_Input material:_

* START *

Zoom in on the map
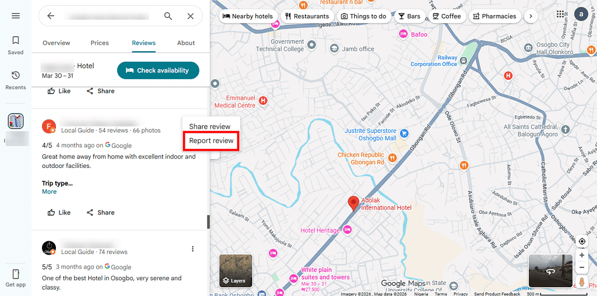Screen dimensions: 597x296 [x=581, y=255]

* END *
* START *

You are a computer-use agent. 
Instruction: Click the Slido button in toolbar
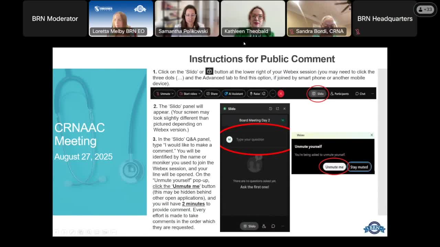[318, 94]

* END *
* START *

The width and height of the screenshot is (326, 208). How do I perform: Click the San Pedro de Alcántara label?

* END *

_Task instructions:_ Filter the records above and copy every line that contains the string "Click".

_Final result:_
Instruction: Click the Slido button in toolbar
The width and height of the screenshot is (326, 208). How do I perform: Click the San Pedro de Alcántara label?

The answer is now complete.